TASK DETAILS >> Go through the entries below and pick out every line with "blue".

==== MATERIAL FOR THE TASK

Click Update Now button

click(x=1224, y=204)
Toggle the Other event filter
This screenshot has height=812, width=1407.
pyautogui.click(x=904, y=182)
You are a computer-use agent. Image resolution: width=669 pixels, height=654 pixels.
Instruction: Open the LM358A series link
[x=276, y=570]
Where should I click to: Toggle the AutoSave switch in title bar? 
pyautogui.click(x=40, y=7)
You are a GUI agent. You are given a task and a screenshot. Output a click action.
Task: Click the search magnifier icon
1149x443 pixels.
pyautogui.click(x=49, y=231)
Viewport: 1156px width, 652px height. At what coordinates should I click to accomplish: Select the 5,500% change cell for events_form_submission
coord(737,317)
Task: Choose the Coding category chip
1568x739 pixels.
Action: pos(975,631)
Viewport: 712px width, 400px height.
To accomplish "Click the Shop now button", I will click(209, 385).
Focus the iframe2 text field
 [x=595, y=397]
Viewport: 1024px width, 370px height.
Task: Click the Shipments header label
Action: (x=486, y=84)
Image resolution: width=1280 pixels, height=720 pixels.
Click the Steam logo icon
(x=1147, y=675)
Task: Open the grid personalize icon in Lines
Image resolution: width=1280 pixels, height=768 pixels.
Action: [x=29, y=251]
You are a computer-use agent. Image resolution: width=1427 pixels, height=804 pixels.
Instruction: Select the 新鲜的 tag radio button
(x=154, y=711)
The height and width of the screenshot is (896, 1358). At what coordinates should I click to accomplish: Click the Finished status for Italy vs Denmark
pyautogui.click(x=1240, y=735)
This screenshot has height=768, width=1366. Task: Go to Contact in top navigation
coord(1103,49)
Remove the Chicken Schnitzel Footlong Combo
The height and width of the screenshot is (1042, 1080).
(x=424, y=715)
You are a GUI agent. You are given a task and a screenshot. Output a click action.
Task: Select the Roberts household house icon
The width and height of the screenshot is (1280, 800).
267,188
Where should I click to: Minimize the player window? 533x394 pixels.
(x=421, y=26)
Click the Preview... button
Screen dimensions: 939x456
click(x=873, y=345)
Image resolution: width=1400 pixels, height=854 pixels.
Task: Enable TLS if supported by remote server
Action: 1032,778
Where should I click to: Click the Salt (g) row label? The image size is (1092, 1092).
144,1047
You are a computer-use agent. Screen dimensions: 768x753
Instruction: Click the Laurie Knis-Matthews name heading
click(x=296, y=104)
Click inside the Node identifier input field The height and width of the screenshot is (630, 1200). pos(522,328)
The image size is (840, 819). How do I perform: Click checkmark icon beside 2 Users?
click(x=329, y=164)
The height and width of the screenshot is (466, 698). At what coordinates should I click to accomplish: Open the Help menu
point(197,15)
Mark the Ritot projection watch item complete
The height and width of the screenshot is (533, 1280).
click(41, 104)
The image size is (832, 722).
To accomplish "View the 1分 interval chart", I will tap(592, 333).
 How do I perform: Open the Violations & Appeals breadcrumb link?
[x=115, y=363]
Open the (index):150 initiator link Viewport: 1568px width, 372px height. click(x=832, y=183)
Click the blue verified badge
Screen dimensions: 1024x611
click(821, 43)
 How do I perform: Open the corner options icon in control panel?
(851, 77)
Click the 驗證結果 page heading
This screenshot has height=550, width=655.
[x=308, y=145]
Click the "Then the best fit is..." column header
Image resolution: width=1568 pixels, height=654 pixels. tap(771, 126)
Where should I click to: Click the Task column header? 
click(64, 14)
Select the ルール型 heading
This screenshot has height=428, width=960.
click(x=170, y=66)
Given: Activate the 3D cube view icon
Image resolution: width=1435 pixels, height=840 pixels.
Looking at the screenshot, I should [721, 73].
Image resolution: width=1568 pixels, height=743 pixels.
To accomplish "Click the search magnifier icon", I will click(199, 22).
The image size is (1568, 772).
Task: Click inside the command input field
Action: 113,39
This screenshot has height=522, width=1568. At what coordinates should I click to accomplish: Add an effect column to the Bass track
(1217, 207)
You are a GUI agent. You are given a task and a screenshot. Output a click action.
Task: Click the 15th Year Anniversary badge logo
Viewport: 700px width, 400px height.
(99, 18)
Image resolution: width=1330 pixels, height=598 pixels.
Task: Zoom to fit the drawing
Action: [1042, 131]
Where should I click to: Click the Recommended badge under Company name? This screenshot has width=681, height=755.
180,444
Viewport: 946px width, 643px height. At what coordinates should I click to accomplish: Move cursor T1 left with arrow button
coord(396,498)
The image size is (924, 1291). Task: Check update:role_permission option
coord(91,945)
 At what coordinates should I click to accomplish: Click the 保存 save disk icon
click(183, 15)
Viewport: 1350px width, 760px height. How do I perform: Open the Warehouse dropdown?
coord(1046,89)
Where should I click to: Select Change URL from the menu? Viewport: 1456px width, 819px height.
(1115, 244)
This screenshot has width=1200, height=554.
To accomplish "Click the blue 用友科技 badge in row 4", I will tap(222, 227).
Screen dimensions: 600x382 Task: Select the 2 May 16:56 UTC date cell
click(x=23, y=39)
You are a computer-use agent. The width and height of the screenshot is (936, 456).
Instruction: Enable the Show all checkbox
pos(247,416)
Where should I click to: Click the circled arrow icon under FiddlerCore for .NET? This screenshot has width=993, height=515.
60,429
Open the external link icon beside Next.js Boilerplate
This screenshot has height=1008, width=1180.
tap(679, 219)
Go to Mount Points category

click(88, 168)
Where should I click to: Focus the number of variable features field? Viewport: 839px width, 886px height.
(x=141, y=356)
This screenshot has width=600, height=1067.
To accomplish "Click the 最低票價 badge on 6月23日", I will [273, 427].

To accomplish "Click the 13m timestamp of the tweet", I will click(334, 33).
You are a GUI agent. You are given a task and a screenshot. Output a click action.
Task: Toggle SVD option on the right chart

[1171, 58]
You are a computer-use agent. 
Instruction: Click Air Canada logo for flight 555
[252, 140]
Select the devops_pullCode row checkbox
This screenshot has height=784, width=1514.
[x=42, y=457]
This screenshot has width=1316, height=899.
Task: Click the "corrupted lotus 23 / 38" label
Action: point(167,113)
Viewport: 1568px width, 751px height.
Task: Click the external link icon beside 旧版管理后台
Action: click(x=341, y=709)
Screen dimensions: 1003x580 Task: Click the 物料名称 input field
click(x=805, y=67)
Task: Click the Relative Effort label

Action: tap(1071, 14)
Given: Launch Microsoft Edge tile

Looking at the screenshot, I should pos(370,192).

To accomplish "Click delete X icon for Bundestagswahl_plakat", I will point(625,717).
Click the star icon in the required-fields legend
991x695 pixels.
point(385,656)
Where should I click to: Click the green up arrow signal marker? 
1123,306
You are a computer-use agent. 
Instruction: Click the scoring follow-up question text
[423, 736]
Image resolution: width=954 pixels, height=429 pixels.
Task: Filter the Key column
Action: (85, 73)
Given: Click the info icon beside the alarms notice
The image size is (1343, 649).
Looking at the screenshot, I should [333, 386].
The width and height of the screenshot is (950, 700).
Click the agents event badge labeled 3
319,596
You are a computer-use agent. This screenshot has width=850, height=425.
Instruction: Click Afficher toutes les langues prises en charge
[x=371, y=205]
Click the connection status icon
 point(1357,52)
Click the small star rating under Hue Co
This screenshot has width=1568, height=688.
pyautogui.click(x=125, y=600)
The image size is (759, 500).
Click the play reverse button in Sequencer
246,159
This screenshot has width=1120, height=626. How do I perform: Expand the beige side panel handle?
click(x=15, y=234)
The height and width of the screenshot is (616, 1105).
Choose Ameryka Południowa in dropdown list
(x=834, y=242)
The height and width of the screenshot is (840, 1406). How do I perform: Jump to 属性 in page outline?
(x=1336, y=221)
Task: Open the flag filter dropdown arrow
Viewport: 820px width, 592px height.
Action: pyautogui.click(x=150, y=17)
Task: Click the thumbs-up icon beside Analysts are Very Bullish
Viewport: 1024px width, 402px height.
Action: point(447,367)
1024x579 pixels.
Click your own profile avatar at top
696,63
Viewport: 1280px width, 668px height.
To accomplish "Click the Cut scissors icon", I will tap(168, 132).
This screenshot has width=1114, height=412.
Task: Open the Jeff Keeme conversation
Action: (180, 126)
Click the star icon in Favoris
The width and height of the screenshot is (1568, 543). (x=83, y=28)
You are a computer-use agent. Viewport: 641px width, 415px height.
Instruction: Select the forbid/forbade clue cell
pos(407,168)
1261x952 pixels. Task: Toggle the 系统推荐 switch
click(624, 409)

========

RESPONSE BELOW >>
Click the blue verified badge
To accomplish "Click the blue 用友科技 badge in row 4", I will tap(222, 227).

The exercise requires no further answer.